08 Nov The Heiresses (Paraguay)
2018 Paraguay
SUNDAY 5 April 10.00 am
TUESDAY 7 April 8.15 pm
RUNNING TIME 98 minutes
SYNOPSIS
This award winning film is a secret love story set among the complacent wealthy gerontocracy of Paraguay’s capital Asuncion.
REVIEW BY SANDRA HALL
Paraguayan writer-director Marcelo Martinessi says he spent much of his childhood under a table, eavesdropping on the gossip being shared by the women of his extended family. He didn’t understand all of it but he picked up enough to give him the makings of the all-female world he conjures so evocatively in The Heiresses. The only male inhabitants hover on the periphery or feature as characters in the memories recalled by the women as they talk.
While the story is set in Asuncion, it’s impossible to fix on the precise period because the rituals and customs that govern everyday life seem to have been going on in the same way for decades. For Chiquita (Margarita Irun) and Chela (Ana Brun), however, this is about to change. Their recent descent into genteel poverty has forced them to sell off the crystal, the silverware and much of the furniture left to them by their families, and the opening scenes find them having to endure the condescension of their potential customers.
On first acquaintance, you may assume that they’re sisters, but they’re lovers – or they have been. Chronically depressed by their financial fix, Chela has long since ceased to be in the mood for love. And worse is to come. As a result of their debts, the irrepressible Chiquita has been convicted of fraud. She’s about to go to jail and, as Chela watches her disappear into the colourful and unruly crowd of women who make up the city’s female prison population, she experiences her own collision with reality.
She begins by getting back behind the wheel of the couple’s old Mercedes. Their neighbour Pituca (Maria Martins), an elderly extrovert whose arthritis fails to inhibit the vivacity of her performance, asks – or rather demands – that Chela drive her to her weekly poker game, insisting that her new chauffeur accept a wad of notes in return. Even better, she becomes her de facto manager. Pretty soon, the other ‘‘girls’’ around the card table are also patronising Chela’s taxi service.

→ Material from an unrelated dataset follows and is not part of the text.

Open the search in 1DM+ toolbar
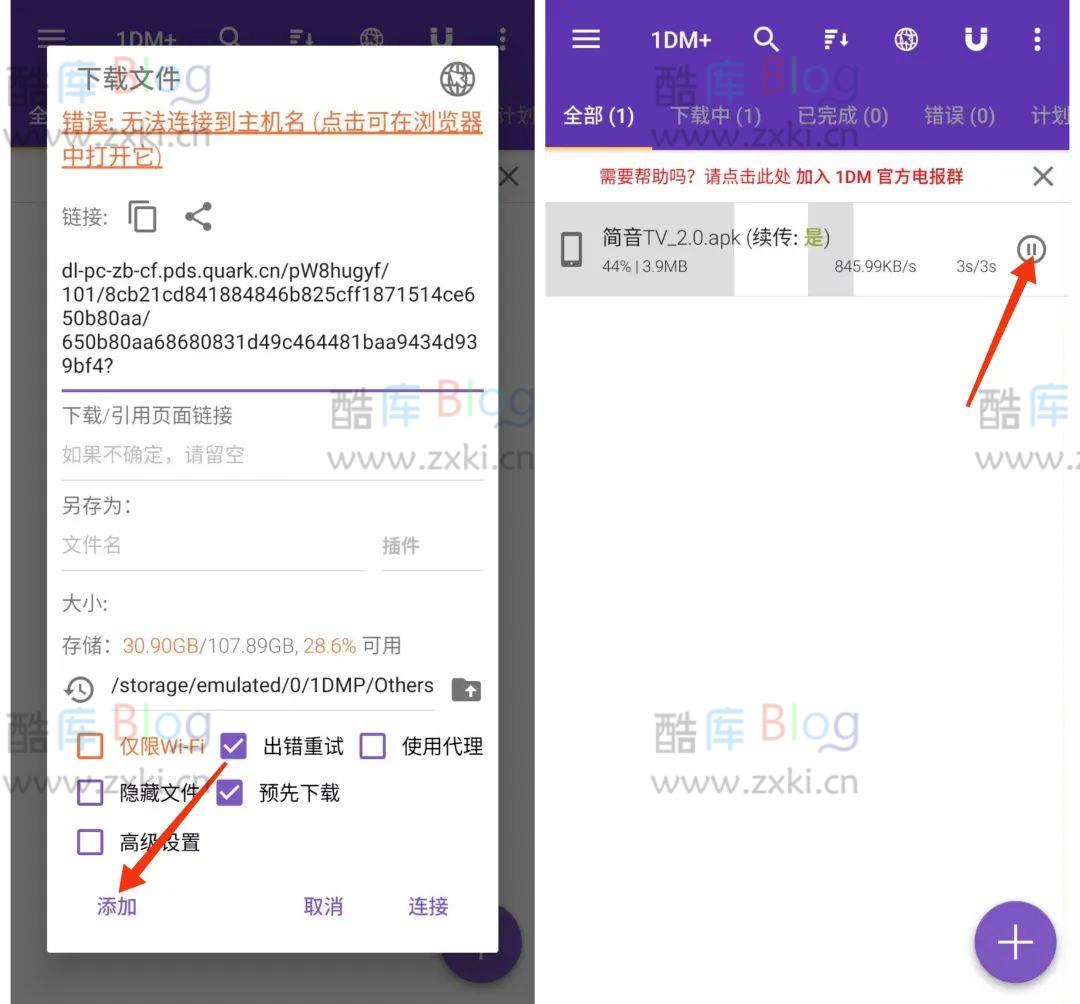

Political undercurrents help to drive the storyline, but you may not detect them unless you’re faintly familiar with the military dictatorships and coups that have shaped Paraguayan politics for the past 65 years. It’s Martinessi’s contention that these authoritarian regimes would not have flourished without the implicit support of the bourgeoisie. In other words, he’s seeing the unchanging nature of the women’s lives as a reflection of the oppressiveness of the country as a whole. Chela and Chiquita may be broke but they have kept the Mercedes and they have a maid – an indigenous woman who has been trained to give a foot massage, but not to read or write her name.
Brun’s performance is an expertly modulated exercise in inner turmoil. Bubbly Chiquita and the hawk-like Angy are the attention-getters. The earthquake that Chela is experiencing is under the skin. She raises her voice only once. Then she’s so shocked by the sound that she makes amends as soon as she can. Yet she has a tremulous courage that makes you fear for her whenever she gets into the car.
In creating the claustrophobic atmosphere that he’s after, Martinessi resorts to the usual ploys – keeping the lights low and the palette muted, filming through doorways and laying on the close-ups. It’s all very deliberate but it’s effective, adding to the air of intimacy that he needs to make the film work.
It’s a small story but the points it makes about the corrosion wrought by class distinctions and the prejudices attached to them give it a dimension that will resonate wherever you happen to live.